Si tratta, dunque, di mettere in scena se stessi in relazione con gli altri (perciò una drammaturgia di frammenti dialogici) e si tratta di rendere – adesso, in giro per l'Italia – quell'esperienza, non sovrapponendovi una traduzione scenica finalizzata ad alluderla ma generando un riporto che sia, per quanto possibile, fedele a ciò che è accaduto in quel mese.
Sia chiaro: Gli Omini hanno incontrato centinaia di persone e hanno accumulato un numero di registrazioni tale da non poter essere reso interamente in palcoscenico: da qui il lavoro di selezione e montaggio, i tagli, la scelta di quello che funzionava di più ma siamo comunque al cospetto di una tranche de vie umana – non banalmente scenografica – che è veritiera nelle parole e nei tipi, cioè nella tessitura delle dichiarazioni ottenute e nell'evocazione degli uomini e delle donne effettivamente incontrate. Così il mese trascorso sulle banchine della Stazione di Pistoia diventa un'ora di messinscena in cui una moltitudine veste e sveste di continuo i corpi di questi tre attori, dando vita a un turbinio di gag, brevi conversazioni, monologhi comico-amari, confessioni dolorose, battute nonsense. Ne viene un quadro d'insieme fatto di “quadretti” – è il termine con cui Gli Omini stessi definiscono le singole porzioni dello spettacolo; ne viene la rappresentazione complessiva di una condizione sovente censurata, marginale, alla quale ora si dà rappresentanza e, dunque, dignità. Si tratta di non nascondere bensì di portare in proscenio una realtà che viene spesso rimossa e che è fatta di esseri umani che scelgono questo non-luogo (una stazione) e questo non-tempo (l'attesa del niente, celato sotto l'attesa apparente di un treno che non s'attende davvero) per sottrarsi al e proteggersi dal normale fluire della vita: col suo carico di delusioni e sconfitte, cadute e disgrazie, mancanze e ferite.
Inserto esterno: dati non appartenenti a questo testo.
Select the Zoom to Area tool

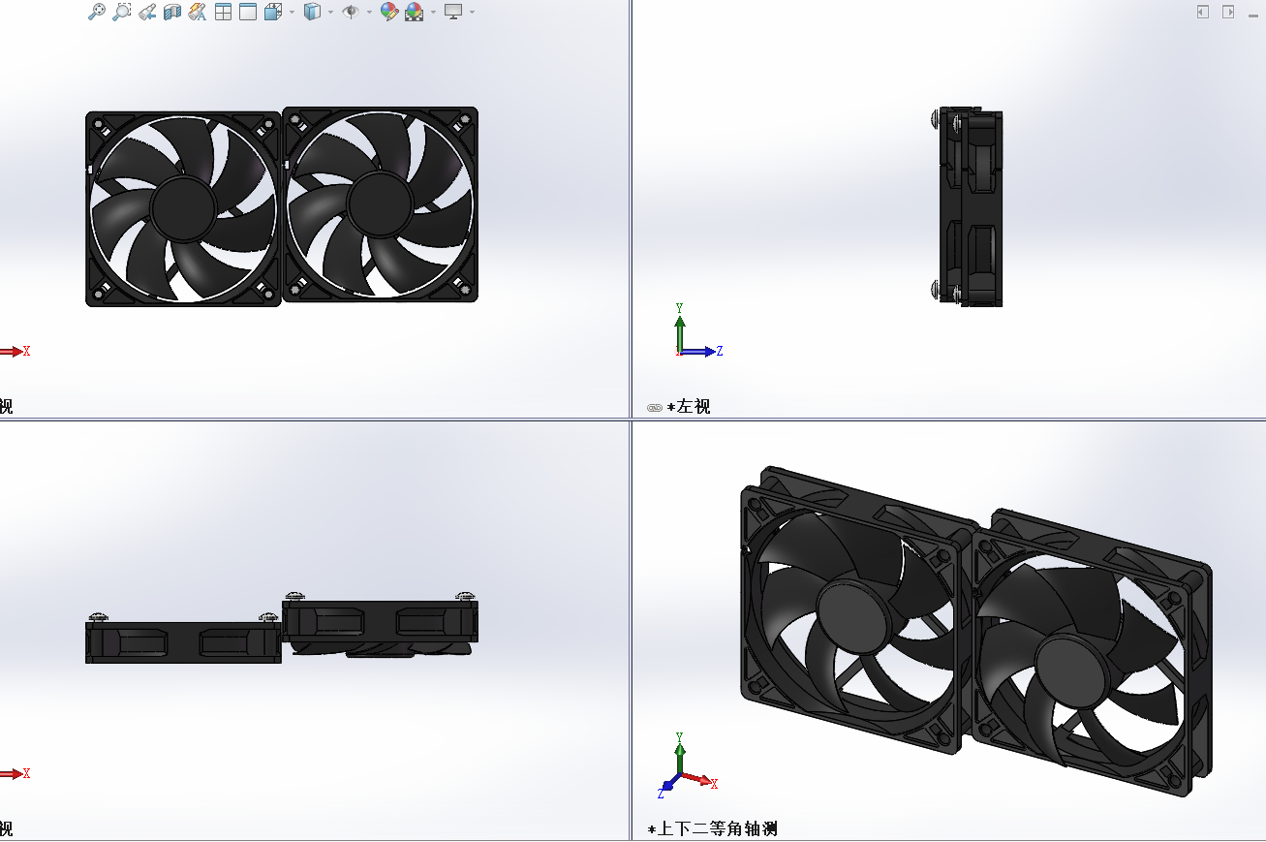tap(121, 12)
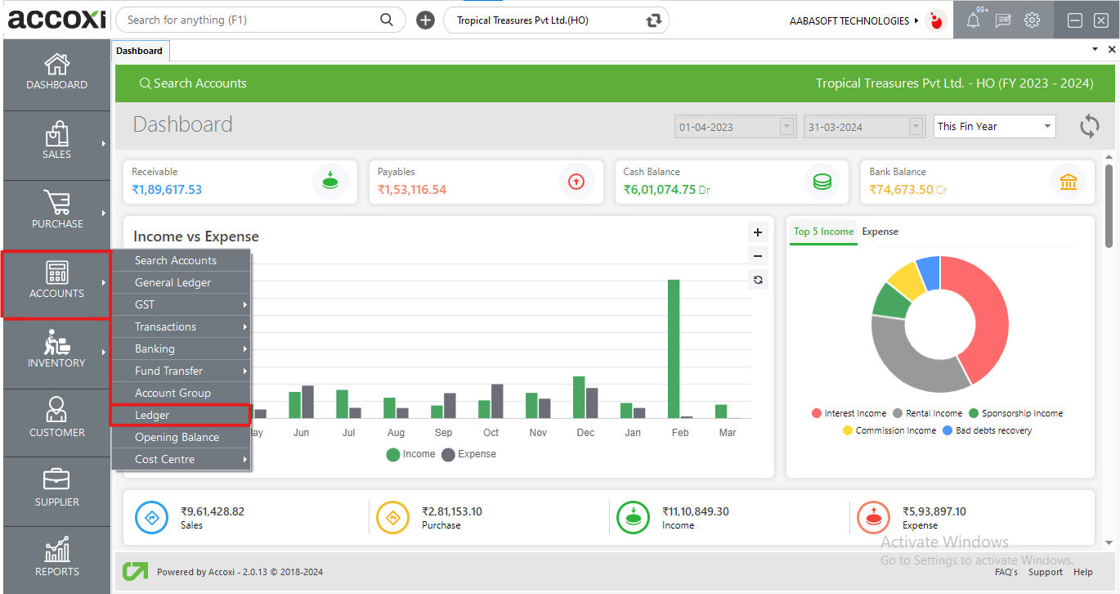Switch to the Expense tab
The image size is (1120, 594).
pyautogui.click(x=880, y=232)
Marchettari e ubriaconi, senzatetto ed ex galeotti, padri che hanno perso la patria potestà ed uomini rimasti senza automobile, disoccupati, donne che parlano come i libri che leggono (facendo delle storie dei libri la loro storia) e perditempo, omosessuali che relegano la loro omosessualità tra le pareti di un bagno pubblico, carcerati in libertà vigilata, persone che non sanno dove andare, cosa fare e con chi parlare avvampano come brevi fiammelle presentandosi e ottenendo diritto di esistenza, prima di completare il loro giro sparendo a mezzo palco o sul fondo, salvo tornare di nuovo, prima che la messinscena sia finita del tutto. “Apparenze” viene da definirle, per la brevità del loro passaggio, e perché sono certamente più d'una evocazione fantasmatica – hanno una cadenza, un gesto tipico, una caratterizzazione mimica che viene accennata e che dona loro una carnalità istantanea – ma anche perché sono meno di un consueto personaggio teatrale: dei personaggi infatti non hanno la consistenza e lo spessore, rispetto ai personaggi non sono portatori di un punto di vista del mondo, a dispetto dei personaggi non appartengono a una trama, recitandovi una funzione specifica. Sono – volendo fare un paragone narrativo – simili ai vagèri di cui scriveva Lorenzo Viani; ai protagonisti della micro-narrativa; alle biografie di uomini non illustri, contenute in una pagina, cui la letteratura italiana e straniera s'è ricordata (o che ha inventato, giocando col verosimile) nel corso del Novecento.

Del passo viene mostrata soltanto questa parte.